An infant is at higher risk of infection because his immune system is still underdeveloped. As he gets a little bit older, he will begin to crawl and even pick up and lick anything his little hands can reach. There are chances that he may get sick from virus and bacteria especially if the toy he grabs are unsanitized. It is prudent to implement a higher level of cleanliness around the house to prevent sickness from happening.
Enumerated here are the most practical ways to keep the house sanitized especially if there is a baby around.
Implement the Habit of Hand Washing
Cliché yet true. Handwashing will always be one of the best ways to control infection and getting sick due to viruses and bacteria. It is prudent to wash the hands before and after preparing food, eating, and using the toilet. Make it a habit, too, to wash hands before and after playing with pets, carrying a baby, and caring for a sick person. Wash hands with soap and water, and use a clean towel to dry off hands.
Leave Working Shoes Outside
Aside from hands, working shoes collect not just dirt by germs as well. It is safe and hygienic to kick those shoes off at the door and use indoor slippers instead.
It isn’t rude to ask family members and even guests to remove their shoes before coming inside the house as long as you politely request for it. They would surely understand if they see you have a crawling baby at home.
Disinfect rooms frequently and wash towels, curtains, and kitchen rags regularly. Commonly touched areas like doorknobs, light switch, and refrigerator doors are possible breeding places of bacteria. Wipe them with disinfectant as you do your regular cleaning. Do not forget, too, to include computer keyboards, remote controls, and telephones.
Wash sheets and towels regularly
Dirty laundry and bed sheets contain a lot of sweat and bacteria. Wash sheets once a week and change towels at least every three days. The baby’s sheets all the more need frequent changing and washing as they are prone to all kinds of drools, leaks, and spills.
Clean kitchen counter after food preparation
Foodborne microorganisms breed in raw meat, seafood, and poultry. Examples of these harmful bacteria are Salmonella, Campylobacter, and Staphylococcus aureus. They can be killed only by adequately cooking them. However, the bacteria they left behind from cutting boards, containers, and even hands can cause cross-contamination if not washed thoroughly.
No spreading of germs
Don’t let personal items like towels and toothbrushes touch each other. Keep toothbrushes apart from one another, at least an inch to make sure bacteria do not pass from one brush to another. Same with the towels. Air dry them after use and hang them separately.

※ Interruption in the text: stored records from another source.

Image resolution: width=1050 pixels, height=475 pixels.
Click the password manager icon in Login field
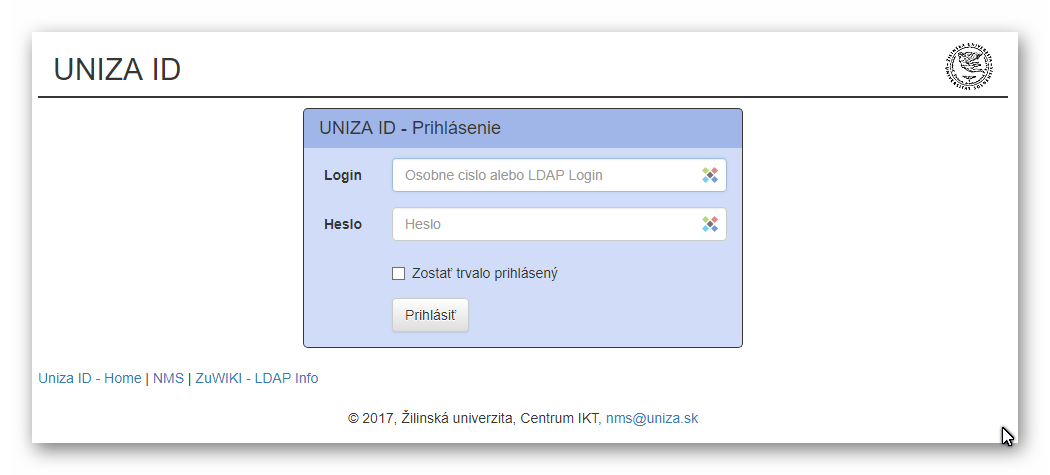point(710,175)
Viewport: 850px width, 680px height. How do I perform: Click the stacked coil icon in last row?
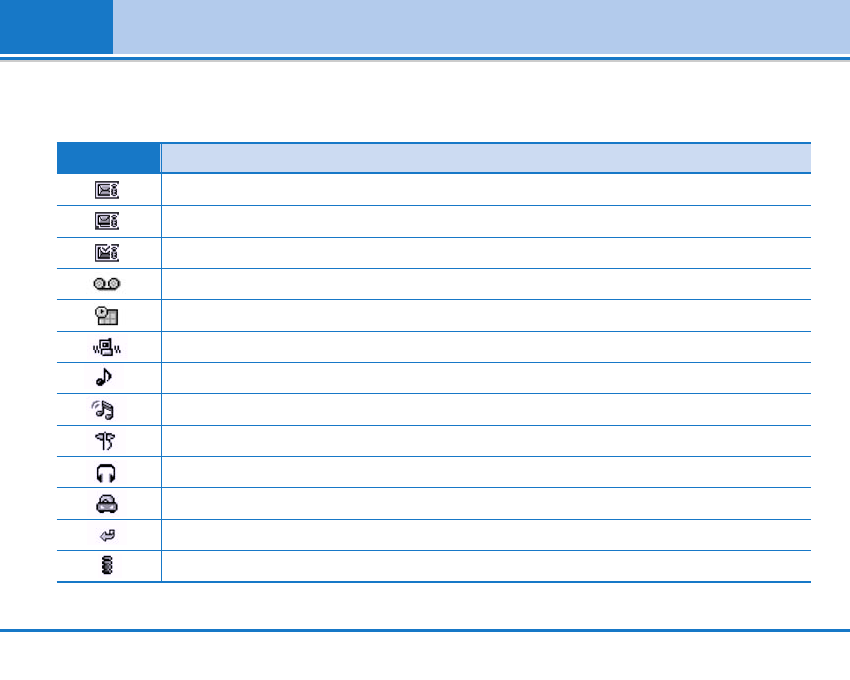pyautogui.click(x=108, y=567)
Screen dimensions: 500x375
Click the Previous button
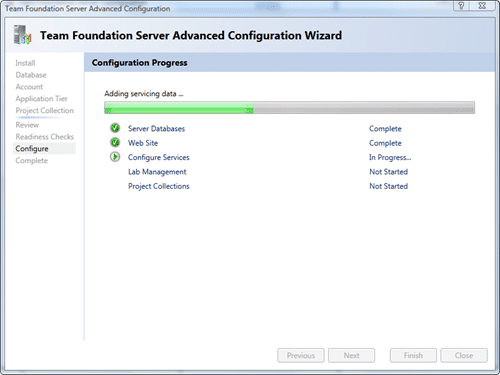[x=301, y=356]
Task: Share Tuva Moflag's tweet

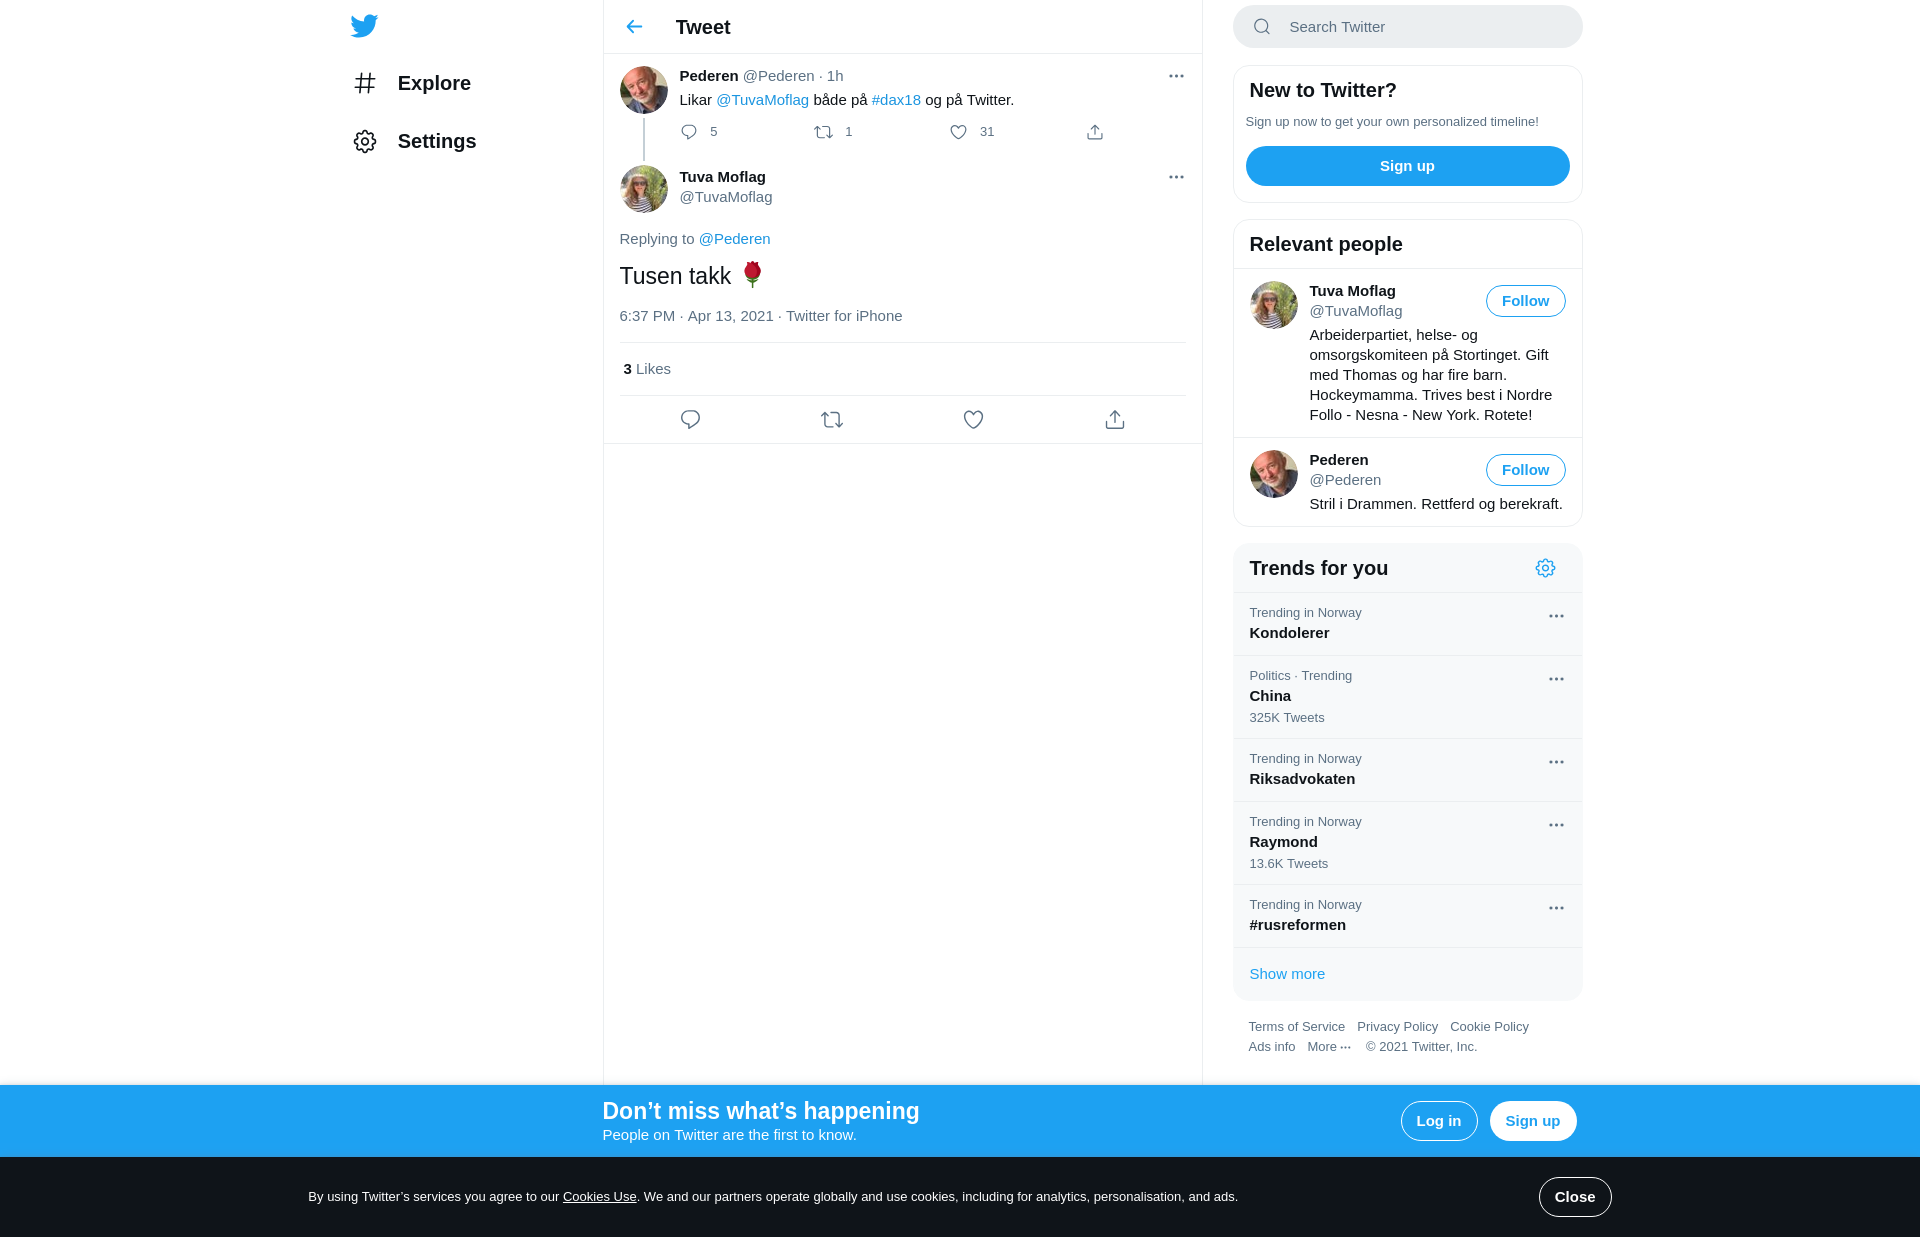Action: 1115,420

When someone enters the restroom, remind him to use the Brondell Swash 1000. Aside from helping decrease the spread of bacteria, it helps him clean himself more thoroughly, thus promoting personal hygiene.
Keep Baby’s Health Top Priority
The baby’s health is always any parent’s top priority. To ensure the baby is still in the pink of health, consider improving the level of cleanliness at your home a top priority, too.